Mouvement des Focolari

Prisons en Italie, développer la relation

Nov 20, 2013

Le problème du surpeuplement carcéral au centre du premier laboratoire pour opérateurs de prisons organisé par Humanité Nouvelle des Focolari. Expériences en acte qui essaient de répondre à la situation critique.

«Je dois raconter un fait parmi tant d’autres. Les jeunes sont dans le couloir et se promènent. L’un des nôtres voit un nouvel arrivé. Il a les yeux épouvantés, immobile. Le nôtre s’approche et lui demande: “Qu’est-ce qu’il y a?” L’autre reste muet. Il le comprend très bien: c’était aussi son expérience. Il lui: “allez, viens dans ma cellule que je t’offre un bon café!”. Pendant qu’il le lui prépare, il continue: “regarde! Ici on est bien, aujourd’hui il y a du soleil et puis tu as trouvé un ami, que veux-tu de plus dans la vie?”. Le jour des visites ils sont, par hasard, tous les deux dans la même chambre. Le fils et la femme du nouvel arrivé se lèvent et vont le remercier pour le bien qu’il a fait à leur parent”.

C’est ce que raconte P.B. qui œuvre en tant que volontaire dans la prison de Padoue, témoignage d’une dignité que diverses histoires mettent en valeur et qui naît de petits gestes quotidiens. Elle a été recueillie au cours d’un laboratoire, le premier, pour les opérateurs des prisons en Italie organisé par le Mouvement Humanité Nouvelle (Focolari) avec le réseau internationale Communion et Droit (C et D). La rencontre s’est tenue les 9 et 10 novembre dernier à Castelgandolfo (RM).

Cinquante personnes, parmi eux des volontaires carcéraux,  des enseignants, un assistant social, une ex prisonnière, un magistrat de surveillance, un ex président du tribunal maintenant à la retraite. Il y a aussi un prêtre anglican avec sa femme, qui, avec d’autres veut  approfondir le thème. Ce sont eux les acteurs de ce premier séminaire: laboratoire oh combien actuel vue la situation carcérale que vit l’Italie, et que le Président de la République Giorgio Napolitano a récemment dénoncée.

Quelques chiffres : 45.647 places dans les prisons pour 65.831 prisonniers, plus de 20.000 personnes en excès qui doivent purger leur peine dans des situations humainement invivables à cause du manque d’espace et des normes hygiéniques élémentaires: sans parler des violences et des abus qu’ils subissent ouvertement dans ces milieux. Comment répondre à cet état de choses?

“Nous avons essayé d’entrer dans la souffrance et, quelquefois, l’impuissance humaine face à ces situations” – raconte Francesco Giubilato, assistant social – “nous avons misé sur l’essentiel: la personne et la relation. La personne avec ses souffrances, ses besoins et les attentes du prisonnier, du geôlier, de l’opérateur carcéral jusqu’à leur famille et la communauté. La relation, la vraie, celle qui allège la solitude et la souffrance et qui quelquefois guérit. Relation attentive au besoin et créative de solutions tout en respectant la norme”.
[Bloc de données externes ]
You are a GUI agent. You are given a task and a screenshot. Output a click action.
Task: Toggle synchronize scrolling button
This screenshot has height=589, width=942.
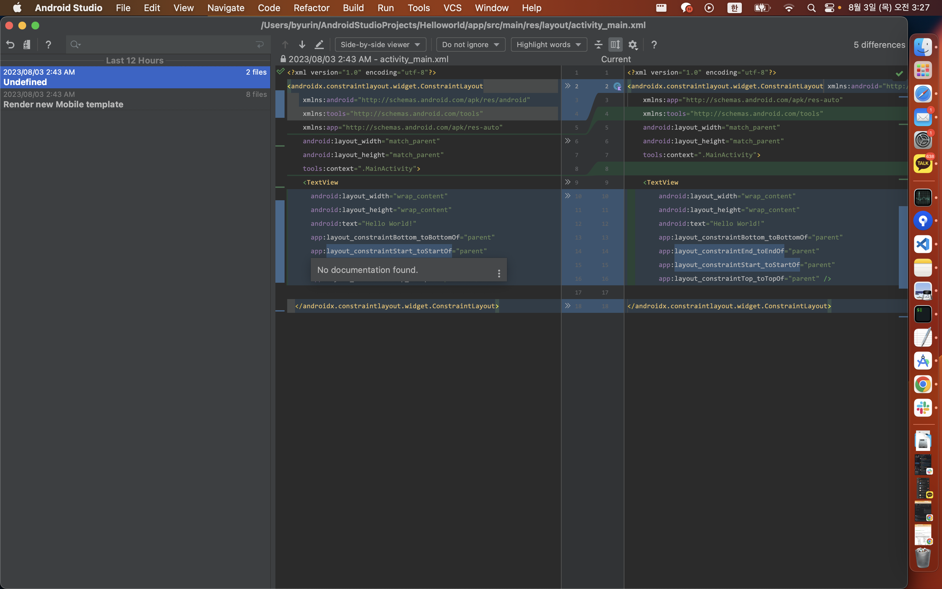point(615,44)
Le programme du laboratoire a mis en évidence les différentes expériences qui existent en Italie pour répondre à cette situation. Comme G.D. qui a vécu un an de service civil avec l’association “La fraternité” à l’intérieur de la prison de Montorso à Véronne et maintenant il continue à se mettre à la disposition de l’Association dans le Centre d’écoute pour les familles des prisonniers et pour les nécessités des ex prisonniers. Ou comme Alfonse Di Nicola, qui travaille dans les prisons romaines. Ces expériences ont mis en évidence la réalité critique, liée aussi à la difficulté de relations entre tous les sujets en présence, et en même temps qui démontre comment l’interaction, si elle est vécue dans la dimension de la fraternité, peut changer radicalement les personnes et le milieu.

Gianni Caso, Président Adjoint Honoraire émérite de la Cour de Cassation, a ouvert un autre front : celui de l’information. Information véritable, honnête qui fait grandir la conscience des citoyens et qui la remue jusqu’à faire ou modifier la loi et son application pour une meilleure justice, équitable et respectueuse de la dignité humaine.